Rows with a very low \(H\) indicate a row has most of its count mass contained in a small number of columns. These are rows that are likely to drive outliers in downstream analysis, e.g. differential expression.
Example JSON output:
[
'name': 'entropy',
'stats': {
'entropies': [
{
'name': 'row1',
'entropy': 1.013
},
{
'name': 'row2',
'entropy': 0.001
}
]
}
]
The key entropies is an array containing one object per row with the following keys:
- name
- row name from counts file
- entropy
- the value of \(H\) calculated as above for that row
pca
- Principal Component Analysis¶
Usage:
detk-stats [options] pca [-m <column data fn> -f <column_variable> [-f <column_variable>]] <counts fn>
This module performs Principal Component Analysis (PCA) on a \(n \times m\) counts matrix, where \(n\) is the number of rows (genes) and \(m\) is the number of columns (samples). Briefly, PCA identifies the directions (e.g. genes and their magnitudes) that represent directions of maximal variance in a dataset. The output of PCA is a set of principal components, where each principal component consists of an \(m\)-length vector of weights or loadings and a \(n\)-length vector of scores. Each principal component describes a precentage of the overall variance of the dataset. There are exactly \(m\) principal components identified by a PCA, but typically only a small subset of these components explains a large amount of the variance in a real dataset.
This module performs PCA on a provided counts matrix and returns the principal component weights, scores, and variances. In addition, the weights and scores for each individual component can be combined to define the projection of each sample along that component. Commonly, projections of each sample against each principal component can be used to identify outlier samples, batch effects, sample group, etc by describing how each sample contributes to the variance in each component. Therefore, the projections for each sample for each component are also included in the output.

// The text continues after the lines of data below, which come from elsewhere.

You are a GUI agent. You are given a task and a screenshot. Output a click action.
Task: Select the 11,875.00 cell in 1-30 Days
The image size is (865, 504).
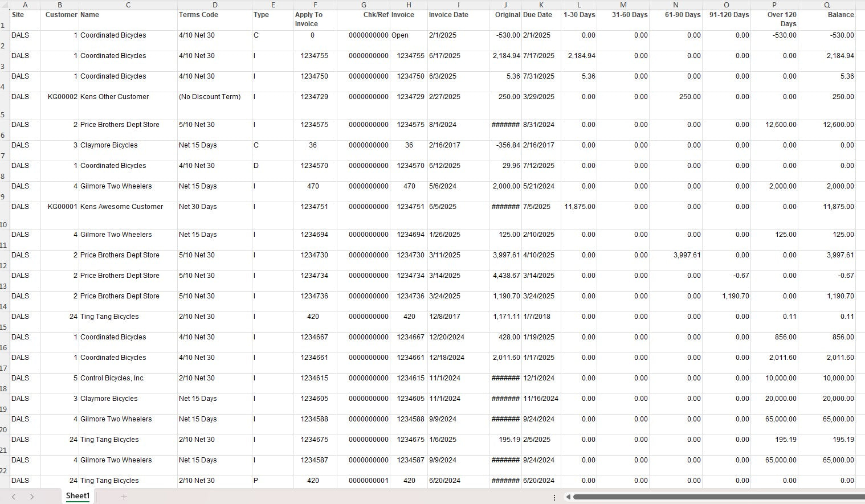[x=579, y=207]
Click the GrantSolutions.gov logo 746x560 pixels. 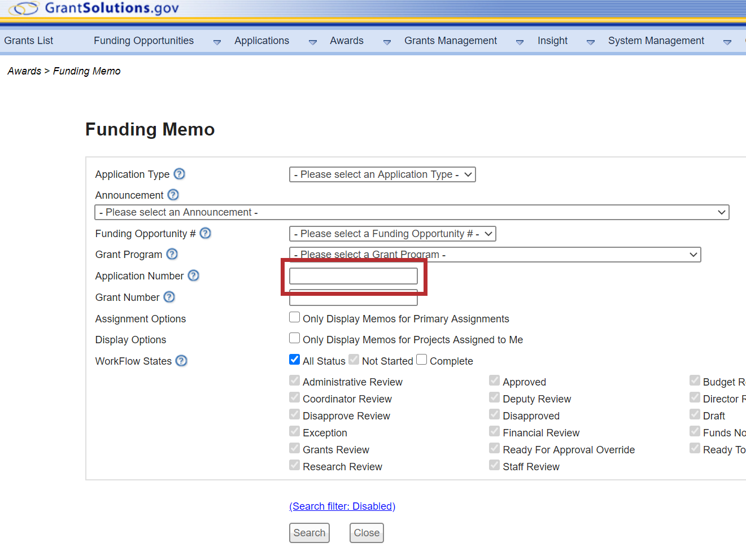click(x=94, y=8)
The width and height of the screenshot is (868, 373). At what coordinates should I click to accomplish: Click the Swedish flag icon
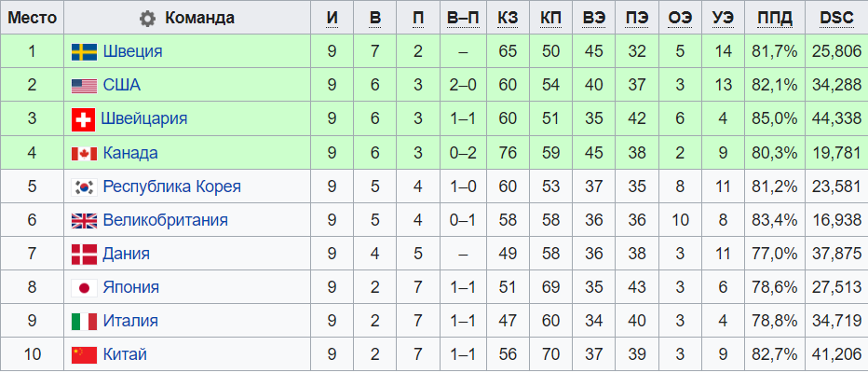(85, 52)
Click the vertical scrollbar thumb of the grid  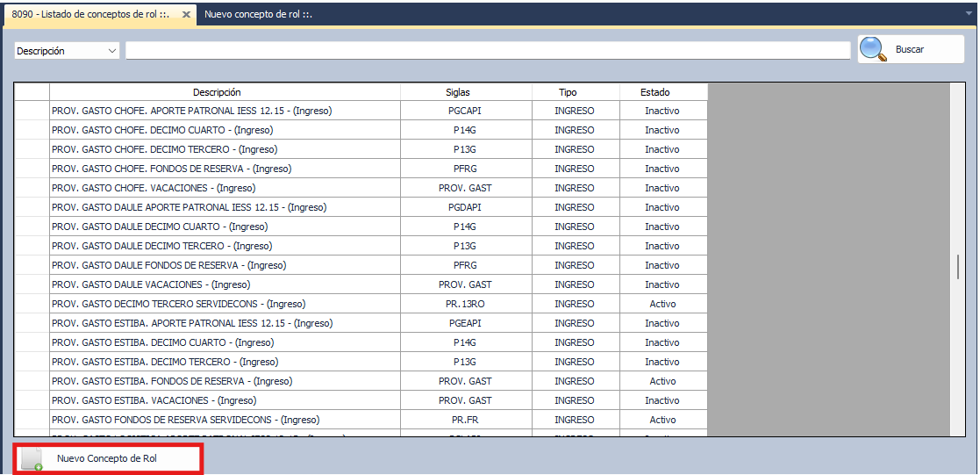pyautogui.click(x=958, y=267)
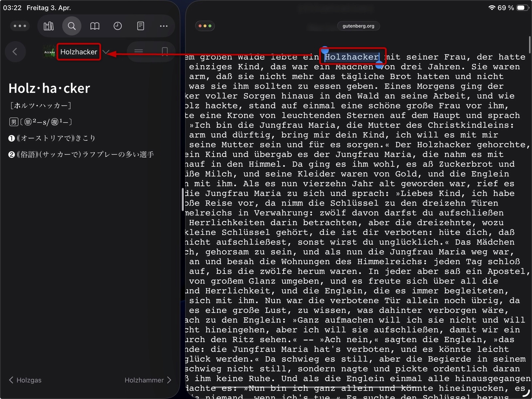The height and width of the screenshot is (399, 532).
Task: Open the entry list lines menu
Action: point(139,52)
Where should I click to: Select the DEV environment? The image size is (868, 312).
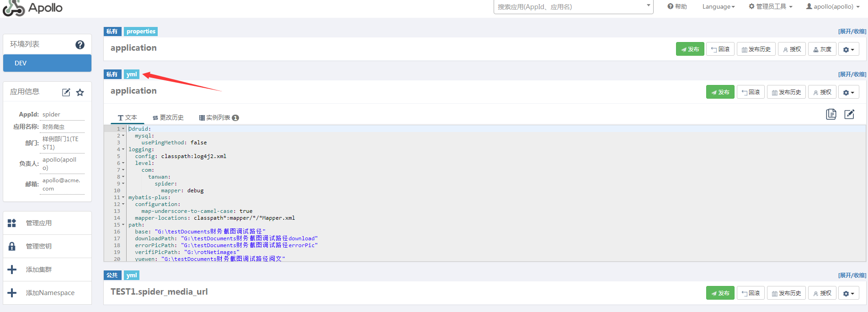coord(47,63)
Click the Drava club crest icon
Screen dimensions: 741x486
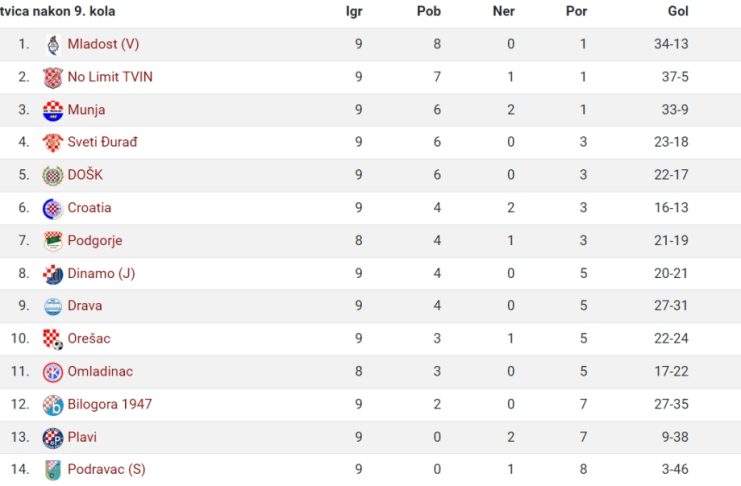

Experimental: The PCA module can also accept a metadata file that contains information about the samples in each column. The user can specify some of these columns to include as variables for plotting purposes. The idea is that columns labeled with the same class will be colored according to their class, such that separations in the data can be more easily observed when projections are plotted.
Example JSON output:
[
'name': 'pca',
'stats': {
'column_names': ['sample1','sample2',...],
'column_variables': {
'sample_type':['HD','HD','C',...],
'sample_batch':['Batch1','Batch2','Batch2',...]
},
'components': [
{
'name': 'PC1',
'scores': [0.126,0.975,...], # length n
'projections': [-8.01,5.93,...], # length m, ordered by 'column_names'
'perc_variance': 0.75
},
{
'name': 'PC2',
'scores' : [0.126,0.975,...], # length n
'projections': [5.93,-5.11,...], # length m
'perc_variance': 0.22
}
]
}
]
The html output for this module contains three plots: a scree plot, a set of line plots containing the sample projections, and an interactive scatter plot where the user can choose which principal component projections to plot on the X and Y axis. The two types of projection plots also have interactivity allowing the user to select which column variable to use for coloring the plotted projection points.